ISCA Archive Odyssey 2012
ISCA Archive Odyssey 2012

First attempt of boltzmann machines for speaker verification

Mohammed Senoussaoui, Najim Dehak, Patrick Kenny, Réda Dehak, Pierre Dumouchel

Frequently organized by NIST, Speaker Recognition evaluations (SRE) show high accuracy rates. This demonstrates that this field of research is mature. The latest progresses came from the proposition of low dimensional i-vectors representation and new classifiers such as Probabilistic Linear Discriminant Analysis (PLDA) or Cosine Distance classifier.

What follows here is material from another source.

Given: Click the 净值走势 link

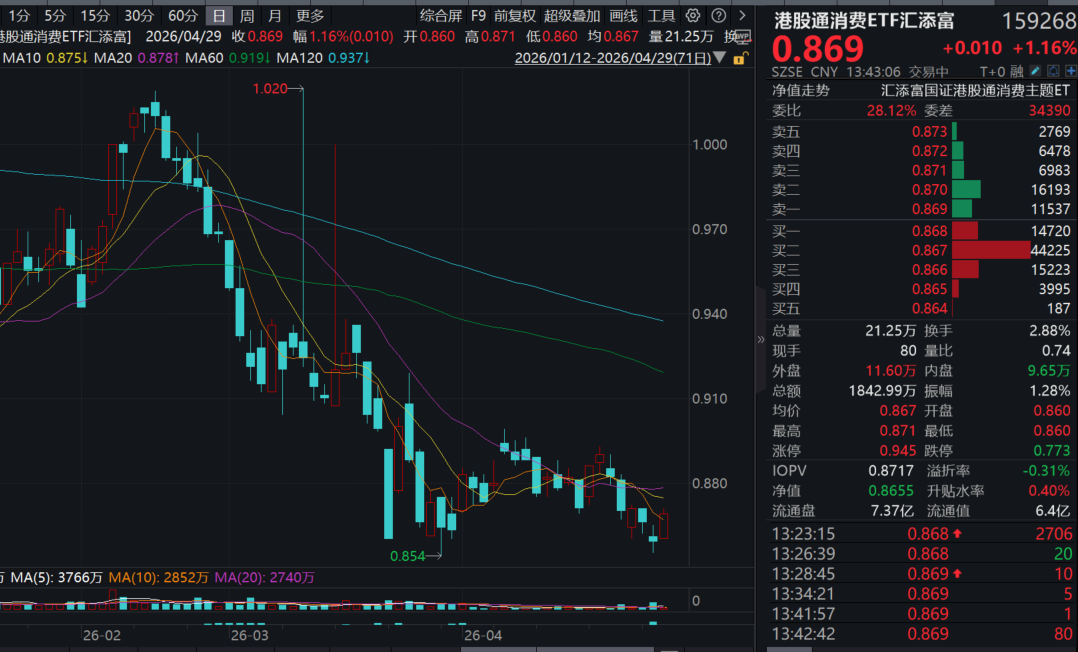Looking at the screenshot, I should click(801, 90).
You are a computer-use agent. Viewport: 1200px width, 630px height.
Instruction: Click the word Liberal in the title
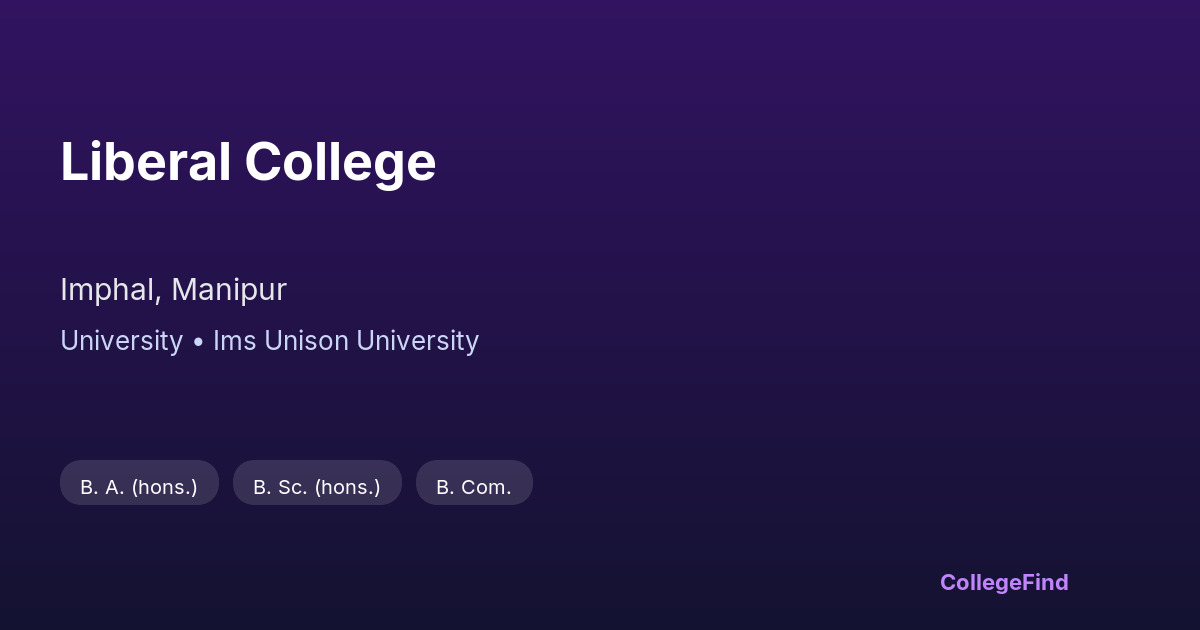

In this paper, we study some variants of Boltzmann Machines (BM). BM is used in image processing but still unexplored in Speaker Verification (SR). Given two utterances, the SR task consists to decide whether they come from the same speaker or not. Based on this definition, we can illustrate SR as two-classes (same vs. different speakers classes) classification problem. Our first attempt of using BM is to model each class with one generative Restricted Boltzmann Machine (RBM) with symmetric Log-Likelihood Ratio on both models as decision score. This new approach achieved an Equal Error Rate (EER) of 7% and a minimum Detection Cost Function (DCF) of 0.035 on the female content of the NIST SRE 2008. The objective of this research is mainly to explore a new paradigm i.e. BM without necessarily obtaining better performance than the state-of-the-art system.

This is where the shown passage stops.